The position of the patient may also be an important risk factor for POFN. Hakin and Katiji suggested that in the lithotomy position the femoral nerve may be stretched due to an excessive hip abduction and external rotation [6].

Other factors such as body stature and weight can contribute to the formation of POFN. Lean patients with a BMI of less than 20 showed increased risk for POFN while being in the lithotomy position for more than 4 hours [13,14].

In our study, all four patients in AG had a low BMI (19-27), being more than 4 hours in a lithotomy position, and a high PCI (< 15) with pelvic disease. It is also important to notice that since all patients had significant volume of disease, pre-operative BMI is higher than the actual BMI suggesting leaner body mass. In patients with pseudomyxoam peritonei, arising from a low grade mucinous neoplasm of the vermiform appendix, the high volume of mucin accumulating over a long period of time is associated with thinner and more flaccid abdominal wall. Therefore, pre-operative BMI may not correlate with the risk of POFN. Operating time did not correlate with the presence of POFN but it is important to notice that all four POFN patients were in a lithotomy position for more than 4 hours, a known risk factor. Estimated blood loss correlates with complexity of the surgical procedure, was not a risk factor for POFN. Peritoneal Cancer reflects the burden of peritoneal disease. A PCI higher than 10 is considered high. The burden of peritoneal disease reflects directly on the duration and complexity of the surgical procedure. PCI was also shown to correlate with post-operative morbidity [10,12]. All four patients underwent pelvic peritonectomy which by itself may be associated with a direct damage to the femoral nerve. All 12 patients had a mean Core body temperature of 42°C, with the use of various Chemotherapy protocol according to the primary diagnosis. Hyperthermia or Chemotherapy regiments did not correlate as risk factors for POFN.

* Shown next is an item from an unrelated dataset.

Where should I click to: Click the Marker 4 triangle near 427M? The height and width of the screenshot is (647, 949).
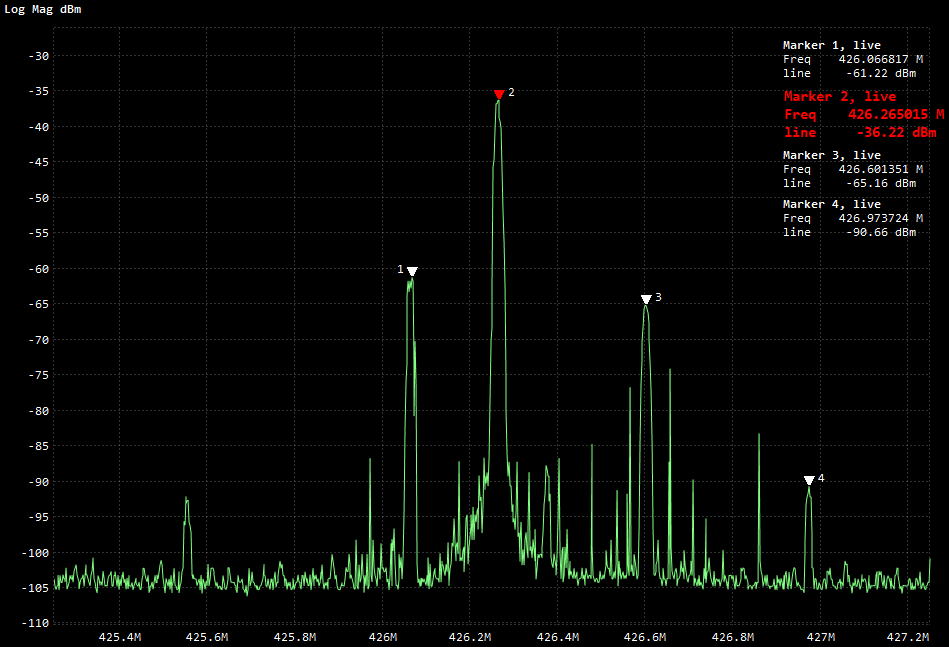coord(809,480)
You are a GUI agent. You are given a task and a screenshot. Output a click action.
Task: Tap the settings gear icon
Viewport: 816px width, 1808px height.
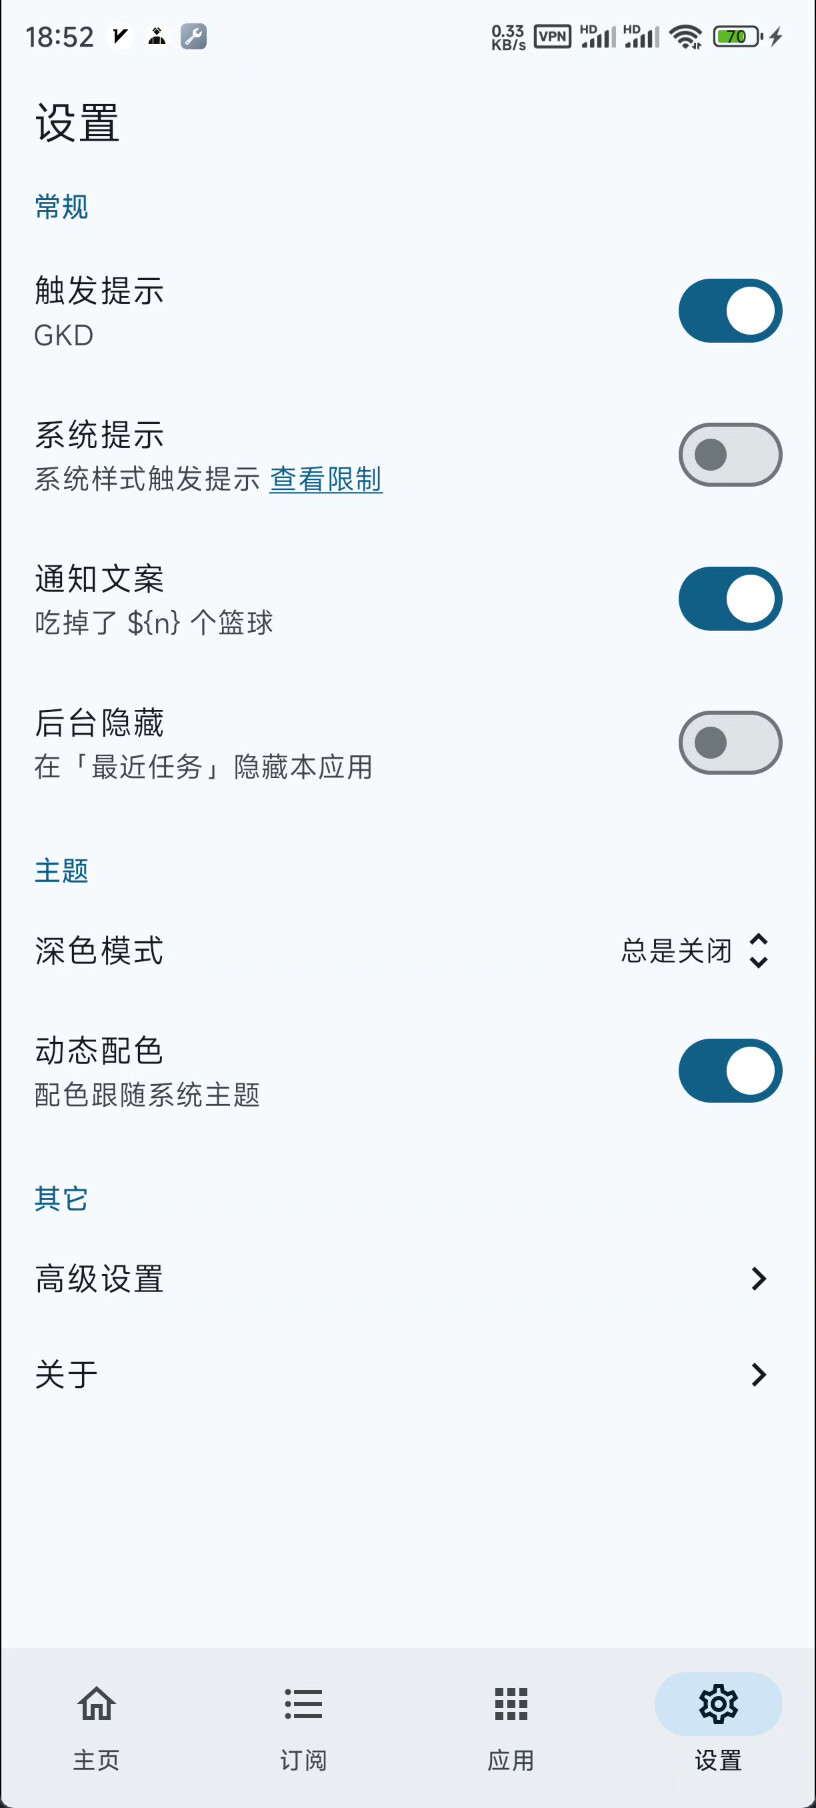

Goldman, et al. showed that 94 % of the patients with postoperative POFN had a complete resolution of all symptoms and signs of POFN [3]. All other 6 % of patients in their study experienced mild residual symptoms. In our four patients, immediate and intense rehabilitation program was initiated in the hospital and continued until patients were fully active and without symptoms. The immediate diagnosis and early rehabilitation may have contributed to the successful outcome.

It is difficult to identify risk factors for POFN in such a small group of patients. However, in order to prevent future incidence of POFN, we have modified the retraction method during CRS+HIPEC procedures. We initially apply all four blades of the Bookwalter retractor. Following inspection of the abdomen and pelvis, the pelvic blades are released until all other parts of the abdomen are cleared from disease. Shortly before pelvic peritonectomy is commenced, the pelvic blades are re-positioned. This modification shortens the duration of pressure on the femoral nerve and as a result, there was no case of POFN in over 100 consecutive cases.
Post-operative femoral neuropathy is a rare complication of pelvic surgery with a combined motor and sensory neurological deficit. Complete or near complete resolution was observed after early and aggressive rehabilitation program was initiated. Prevention of this complication can be obtained by careful attention of patient positioning and retractor application during prolonged abdominal and pelvic surgery.